- Opening Delimiter -
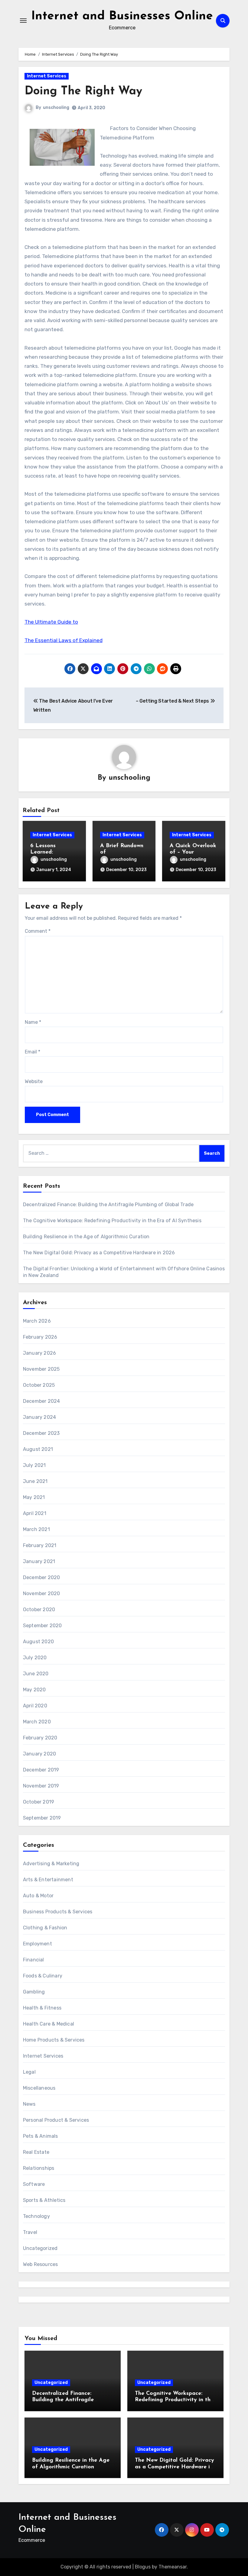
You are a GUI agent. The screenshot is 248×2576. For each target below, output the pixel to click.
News (29, 2104)
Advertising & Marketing (51, 1863)
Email (32, 1052)
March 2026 (37, 1321)
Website (34, 1081)
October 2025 (39, 1385)
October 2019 (38, 1802)
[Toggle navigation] (23, 20)
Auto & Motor (38, 1896)
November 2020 (41, 1593)
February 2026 (40, 1337)
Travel (30, 2232)
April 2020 (35, 1706)
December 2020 (41, 1577)
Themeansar (172, 2567)
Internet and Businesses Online (122, 16)
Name (33, 1022)
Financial (33, 1960)
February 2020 (40, 1738)
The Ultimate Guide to (51, 622)
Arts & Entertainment (48, 1879)
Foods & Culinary (42, 1976)
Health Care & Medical (48, 2024)
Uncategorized (40, 2248)
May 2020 (34, 1690)
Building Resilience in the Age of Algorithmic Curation (86, 1236)
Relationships (38, 2168)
- Closing Delimiter -
§ Task details:
Everything from the line with "Health Care & Medical (48, 2024)" to the last line of the entries is to be written out exactly; omit all earlier lines.

§ Task response:
Health Care & Medical (48, 2024)
Uncategorized (40, 2248)
May 2020 (34, 1690)
Building Resilience in the Age of Algorithmic Curation (86, 1236)
Relationships (38, 2168)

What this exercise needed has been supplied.